We too were put on a feeding regime at 5 days. My milk was slow to come in after a c-section so baby had lost 12.7% and was too slow to gain for their liking so we were made to feed every 3 hours, then top up with whatever I'd expressed, then top up with formula. It's gruelling and didn't help my milk to establish. The formula will make baby feel full and they then don't make as much effort on the boob to give the milk the message that it's needed (so as long as you are topping up with formula, the expressing is vital to get that message across).

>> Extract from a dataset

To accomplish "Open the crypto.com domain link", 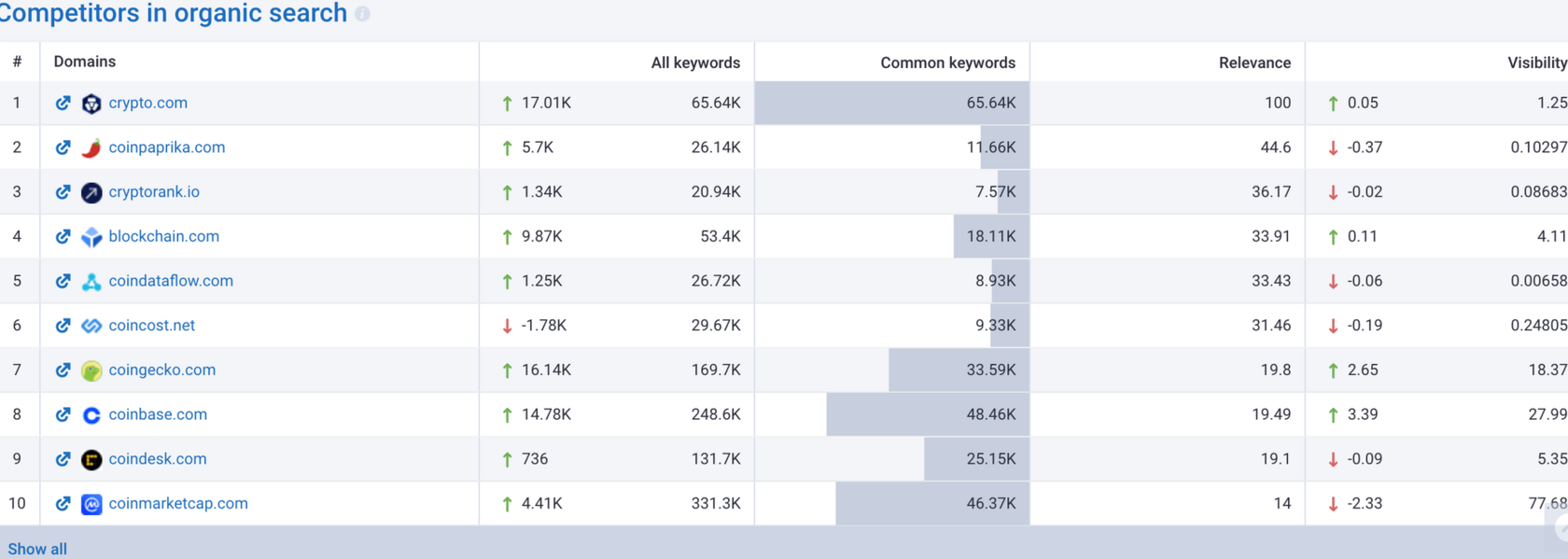I will click(x=147, y=103).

I would give your baby the formula just to please the doctors, make DS put on enough weight that they'll let you get home, hopefully within 48 hours (this is what happened to me). Once you're home I'd remove the formula (maybe gradually rather than suddenly?) and let your milk take over within a week. I didn't do this (because the bloody hospital put me on the feeding plan but didn't tell me how or when to come off it) and it wasn't until 4 weeks that I just dropped the formula altogether and lo and behold my milk suddenly fully established!

Be prepared for your community midwife and health visitors to want to perpetuate the feeding plan as they'll be wary and want to follow the doctors' orders. But this is your baby and if you want to breastfeed you will need to take control of the situation a bit, which I eventually did but I regret waiting 4 weeks to do so.

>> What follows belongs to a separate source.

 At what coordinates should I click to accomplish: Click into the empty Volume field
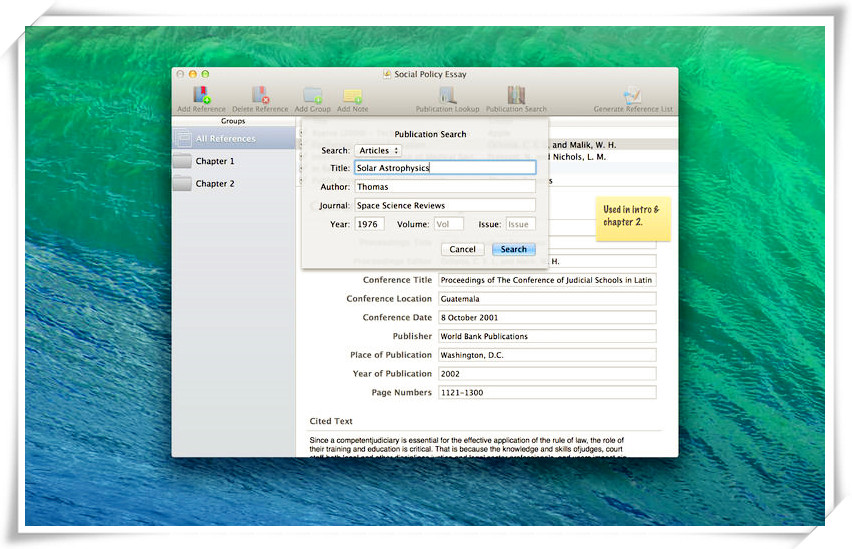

Make use of your time in hospital by asking for as much help with breastfeeding as is available. There were a couple of excellent feeding experts at my hospital who helped a lot to give me the confidence that baby was actually getting something from me.

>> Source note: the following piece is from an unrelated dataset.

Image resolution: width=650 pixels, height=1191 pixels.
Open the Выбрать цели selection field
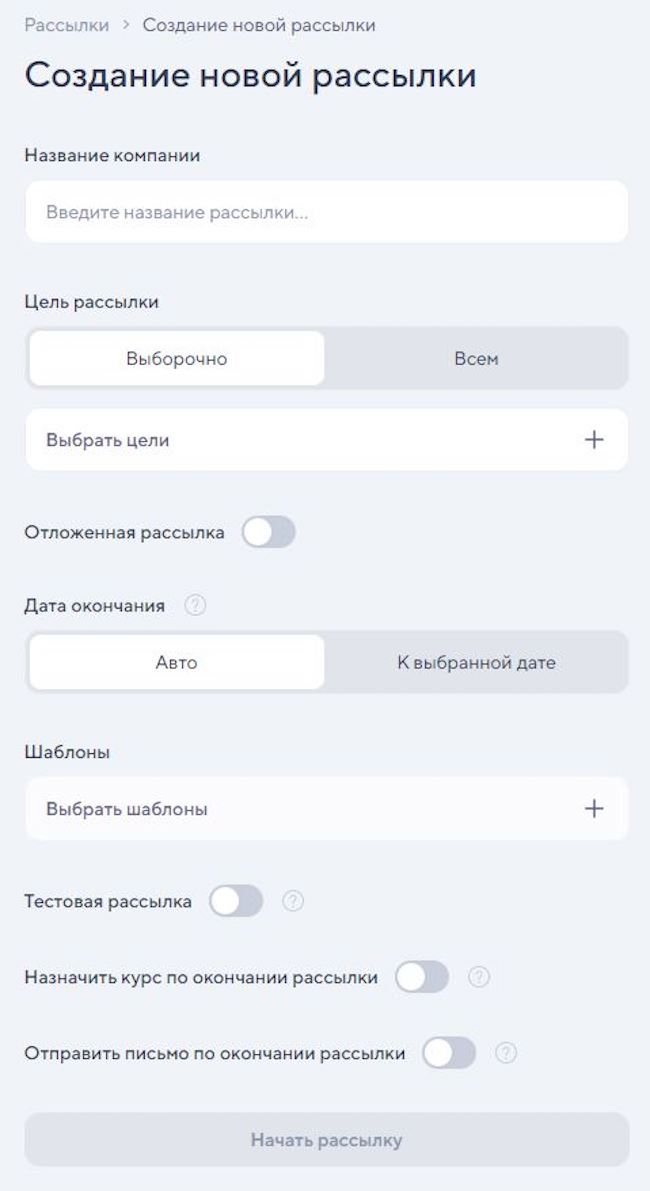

Drinking plenty of water and eating well will help your milk supply.

Flowers
catbas · 12/10/2017 22:43

My oldest lost 14% of his birthweight when they did the check, he then went up rapidly from 40th to 97th percentile: put on loads the following week, sometimes these things happen please do not feel bad. My youngest lost 4% and went from 55th to 6th percentile, both stayed on the high / low percentile and still are on them, your milk will come and hopefully all will be well

Jellybabie3 · 13/10/2017 09:47

Thanks all. We made it home last night after implementing the plan with formula. 3 hour cycle of bf, expressing for 45min and then feed plus a top up of formula. Was brutal and floored me through the night. waking an already full DS to force feed whilst he cried was horrendous but he put on 200g very fast taking him from 13% to 8%. So proud. Milk has come in in past 18 hours or so so i am hoping to ween off the formula and top up with expressed now. Made such a difference last night being home and comfortable though. I found the last week the most stressful of my life - really didnt cope well after birth and pressure of feeding so i am hoping some much needed family time is just whats required. Thanks all xxxx

OP posts:
TheABC · 13/10/2017 09:54

Congratulations, Jellybabie3! Be kind to yourself now - stay in bed (or make a nest on the sofa) and just focus on healing, cuddling and feeding him.